Yuxiao Dong, Yang Yang, Yang Yang, Jie Tang, and Nitesh V. Chawla
Proc. of the 20th ACM SIGKDD Conference on Knowledge Discovery and Data mining (KDD)
Publication Date: 
August, 2014

Demographics are widely used in marketing to characterize different
types of customers. However, in practice, demographic information
such as age, gender, and location is usually unavailable due
to privacy and other reasons. In this paper, we aim to harness the
power of big data to automatically infer users’ demographics based
on their daily mobile communication patterns.

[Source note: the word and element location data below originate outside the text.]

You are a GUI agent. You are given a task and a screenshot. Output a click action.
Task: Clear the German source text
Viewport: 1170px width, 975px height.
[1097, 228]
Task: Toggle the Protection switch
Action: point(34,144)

Our study is based on a real-world large mobile network of
more than 7,000,000 users and over 1,000,000,000 communication
records (CALL and SMS). We discover several interesting social
strategies that mobile users frequently use to maintain their social
connections. First, young people are very active in broadening
their social circles, while seniors tend to keep close but more
stable connections. Second, female users put more attention on
cross-generation interactions than male users, though interactions
between male and female users are frequent. Third, a persistent
same-gender triadic pattern over one’s lifetime is discovered for
the first time, while more complex opposite-gender triadic patterns
are only exhibited among young people.
We further study to what extent users’ demographics can be inferred
from their mobile communications. As a special case, we
formalize a problem of double dependent-variable prediction—
inferring user gender and age simultaneously. We propose the
WhoAmI method, a Double Dependent-Variable Factor Graph
Model, to address this problem by considering not only the effects
of features on gender/age, but also the interrelation between gender
and age. Our experiments show that the proposed WhoAmI method
significantly improves the prediction accuracy by up to 10% compared
with several alternative methods.